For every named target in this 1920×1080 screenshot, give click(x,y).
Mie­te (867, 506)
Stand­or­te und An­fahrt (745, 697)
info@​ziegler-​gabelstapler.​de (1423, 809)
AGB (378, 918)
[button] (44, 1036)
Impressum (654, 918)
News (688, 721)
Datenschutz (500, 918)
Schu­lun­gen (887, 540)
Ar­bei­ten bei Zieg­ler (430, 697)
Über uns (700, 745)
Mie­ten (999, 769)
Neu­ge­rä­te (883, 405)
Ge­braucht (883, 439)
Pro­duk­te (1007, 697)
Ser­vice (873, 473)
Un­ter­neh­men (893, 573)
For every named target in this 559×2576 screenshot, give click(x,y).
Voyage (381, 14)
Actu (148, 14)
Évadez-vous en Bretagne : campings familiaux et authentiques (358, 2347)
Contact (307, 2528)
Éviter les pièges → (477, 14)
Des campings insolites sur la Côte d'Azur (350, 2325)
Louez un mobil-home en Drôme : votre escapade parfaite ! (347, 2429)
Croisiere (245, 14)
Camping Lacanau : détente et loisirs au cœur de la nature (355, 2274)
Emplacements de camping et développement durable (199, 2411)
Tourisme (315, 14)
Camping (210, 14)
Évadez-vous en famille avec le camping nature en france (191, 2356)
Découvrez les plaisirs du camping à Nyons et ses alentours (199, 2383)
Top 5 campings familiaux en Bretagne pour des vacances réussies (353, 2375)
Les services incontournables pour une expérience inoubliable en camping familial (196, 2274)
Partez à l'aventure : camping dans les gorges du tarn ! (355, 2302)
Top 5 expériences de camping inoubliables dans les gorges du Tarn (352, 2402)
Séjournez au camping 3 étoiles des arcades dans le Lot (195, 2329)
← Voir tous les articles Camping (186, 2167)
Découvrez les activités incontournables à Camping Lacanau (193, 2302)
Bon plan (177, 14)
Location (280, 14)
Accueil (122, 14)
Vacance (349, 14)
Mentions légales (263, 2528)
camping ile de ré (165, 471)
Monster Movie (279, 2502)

━━━━

### [THE PROBLEM]
Everything above from the line containing "Actu (148, 14)" down to the line containing "Croisiere (245, 14)" is to be transcribed exactly, with both of those lines included and nothing else added.

### [THE ANSWER]
Actu (148, 14)
Évadez-vous en Bretagne : campings familiaux et authentiques (358, 2347)
Contact (307, 2528)
Éviter les pièges → (477, 14)
Des campings insolites sur la Côte d'Azur (350, 2325)
Louez un mobil-home en Drôme : votre escapade parfaite ! (347, 2429)
Croisiere (245, 14)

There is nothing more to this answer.